Edge Act
- Long title: An Act To amend the Federal Reserve Act.
- Enacted by: the 66th United States Congress
- Effective: December 24, 1919

Citations
- Public law: Pub. L. 66–106
- Statutes at Large: 41 Stat. 378

Codification
- Acts amended: Federal Reserve Act

Legislative history
- Introduced in the Senate as S. 2472 by Walter Evans Edge; Passed the Senate on September 3, 1919 ; Passed the House on November 7, 1919 ;

= Edge Act =

U.S. banking legislation

The Edge Act is a 1919 amendment to the United States Federal Reserve Act of 1913, codified at , which allows national banks to engage in international banking through subsidiaries chartered by the Board of Governors of the Federal Reserve System. The act is named after Walter Evans Edge, a U.S. Senator from New Jersey who sponsored the original legislation for these types of subsidiaries. The impetus for the act was to give U.S. firms more flexibility to compete with foreign firms.

==Edge Act Corporation (EAC)==
An Edge Act Corporation is a subsidiary of a bank or bank holding company or financial holding company, that is chartered by the Federal Reserve under Section 25A of the Federal Reserve Act, as amended in 1916 and 1919, to engage in foreign banking activities. The Federal Reserve Board authorizes U.S. and foreign banking and financial organizations to establish Edge Act Corporations. It also regulates and examines the foreign activities of Edge Act Corporations and their subsidiaries. Foreign banks operating in the U.S. are permitted to organize and own an Edge Act Corporation. Prior to 1919, U.S. institutions were not permitted to own foreign banks. An EAC can own branches in the U.S., but may only conduct transactions directly linked to international trade.

===Structure===
By virtue of historical developments and funding considerations, an Edge Act Corporation is a domestic subsidiary that is generally held by a U.S. Member Bank; however, it may also be held directly by the bank holding company or financial holding Company.
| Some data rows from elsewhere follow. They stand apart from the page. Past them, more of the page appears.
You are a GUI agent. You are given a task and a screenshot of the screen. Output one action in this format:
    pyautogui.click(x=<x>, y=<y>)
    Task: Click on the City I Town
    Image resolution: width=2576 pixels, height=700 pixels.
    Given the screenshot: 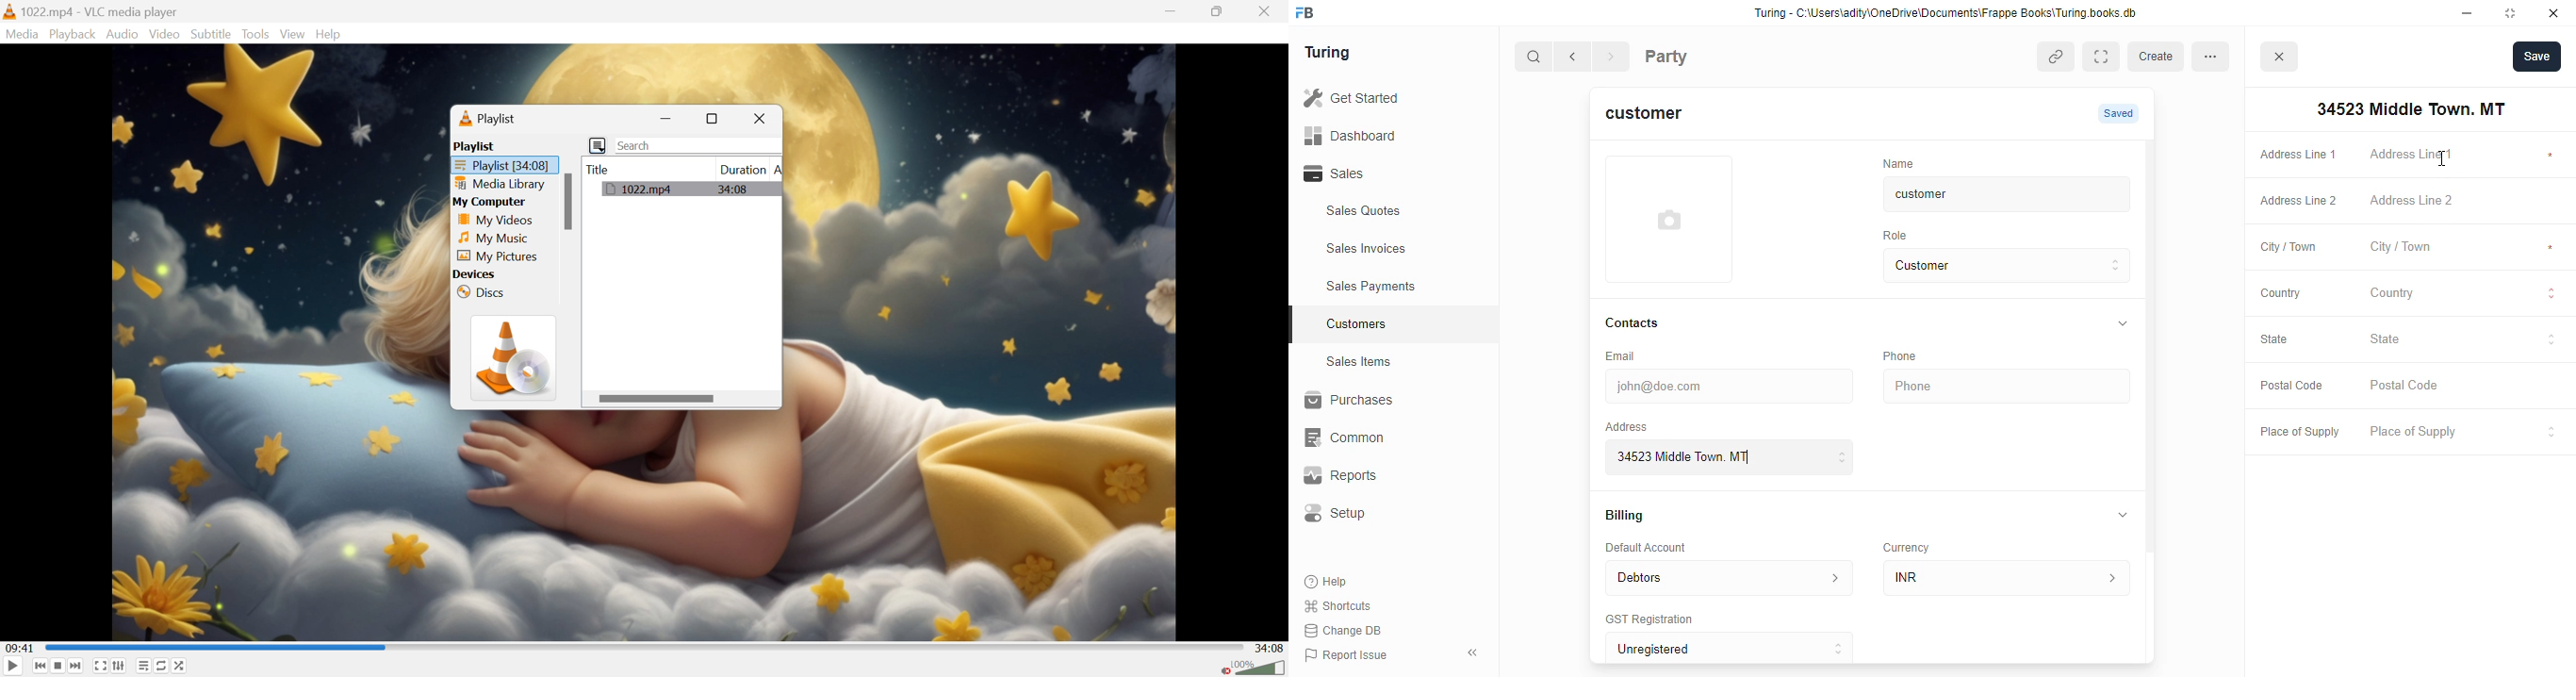 What is the action you would take?
    pyautogui.click(x=2463, y=248)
As of the International Banking Act of 1978 (IBA), an Edge Act Corporation may also be held by a Foreign Bank.

===Types===

- Banking Edge or Agreement Corporation, which is directly under control of a U.S. member bank or bank holding company, can receive deposits (without Federal Deposit Insurance Corporation coverage) from, and make loans to, companies engaging in international business. This structure allows foreign branches of U.S. banks.
- Investment Edge or Agreement Corporation functions as an investment company, taking equity positions in foreign commercial and industrial organizations;

An Agreement Corporation is chartered by a state to engage in international banking (essentially a state-chartered EAC, so named because the corporation enters into an "agreement" with the Fed's Board of Governors to limit its activities to those of an Edge Act Corporation, as if organized under Section 25A of the Federal Reserve Act. In reality, state supervision is superfluous, so Edge Act Corporations (rather than Agreement Corporations) are the vehicles of choice for international banking and financing operations.

Investment Edges expand the types of companies in which their parent banks may invest. By law, U.S. banks may invest abroad only in other banking organizations. However an Edge Act Corporation may invest in any type of foreign company, as long as it does not engage in business in the United States, including making any domestic loans.
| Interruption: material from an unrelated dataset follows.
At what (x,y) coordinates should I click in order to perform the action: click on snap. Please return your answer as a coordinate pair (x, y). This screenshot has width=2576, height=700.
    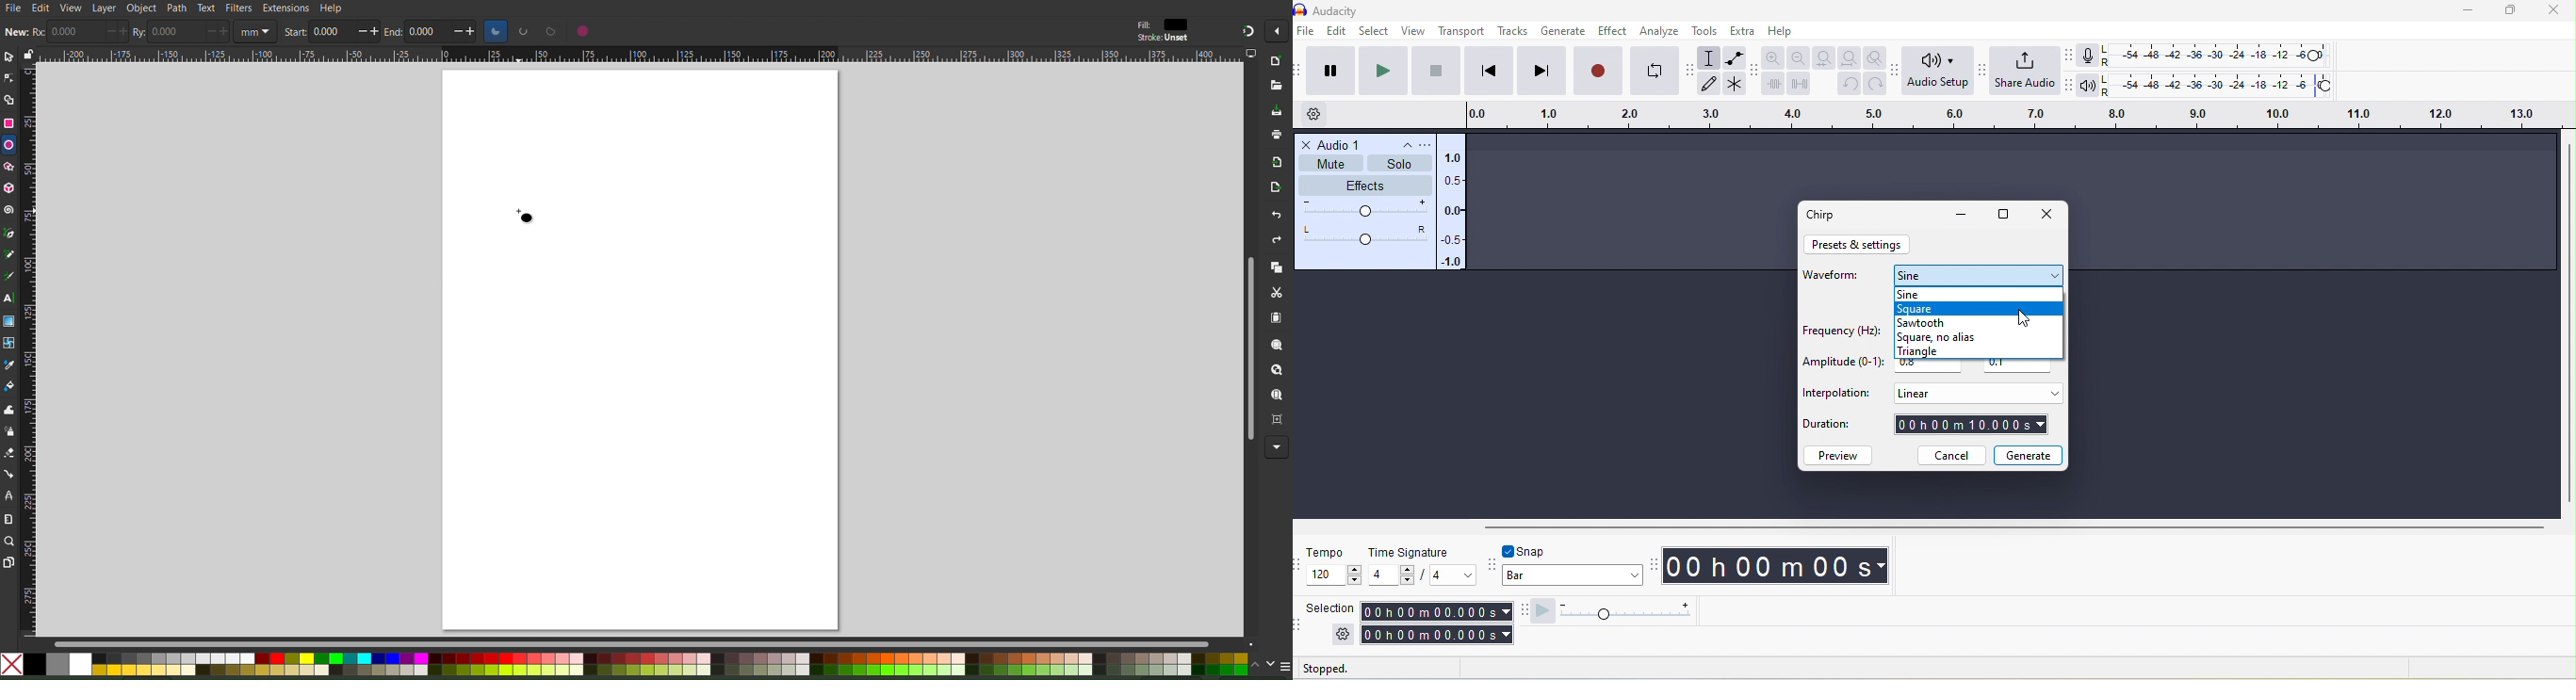
    Looking at the image, I should click on (1541, 550).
Banking Edges extend the geographic reach of their parents because an Edge was not considered a bank and hence was not subject to the same interstate banking prohibitions. Thus in the 1960s, the trend was for banks from outside the state of New York to form Banking Edges and locate them in New York City for conducting international banking and for trading in foreign exchange. In the 1970s and 1980s, the trend was toward expansion into regional financial centers, such as Miami, Chicago, and San Francisco.

Legislation in the mid-1990s, providing for the removal of Federal Interstate Branching restrictions, undermined the appeal of Banking Edges, and their relative importance in international banking has therefore declined. Major disadvantages of a Banking Edge, compared with an agency, are the smaller size of its loans (due to its smaller capital base, compared with that of the agency's parent bank) and the limitation of domestic lending ability to international or foreign business transactions. Of the 82 Edge and Agreement Corporations in operation at year-end 1999, 27 were Banking Edges located mostly in New York City and Miami with total assets of $18 billion.

===Largest Edges===
As of 1999, the three largest Edges were all holding companies under the Federal Reserve Regulatory District of New York.

- HSBC International Finance Corporation, an Investment Edge (Wilmington, Delaware)
HSBC Holdings plc (London)

- Citibank International, a Banking Edge (Miami)
Citigroup Inc. (New York)

- Banco Santander International, a Banking Edge (Miami)
 Banco Santander Central Hispano, S.A. (Madrid)

In 1999, these institutions accounted for 81.6 percent of all assets (source: Board of Governors, Federal Reserve System).

In official documents, reference to an Edge Act Corporation typically mentions the state or city where it is domiciled.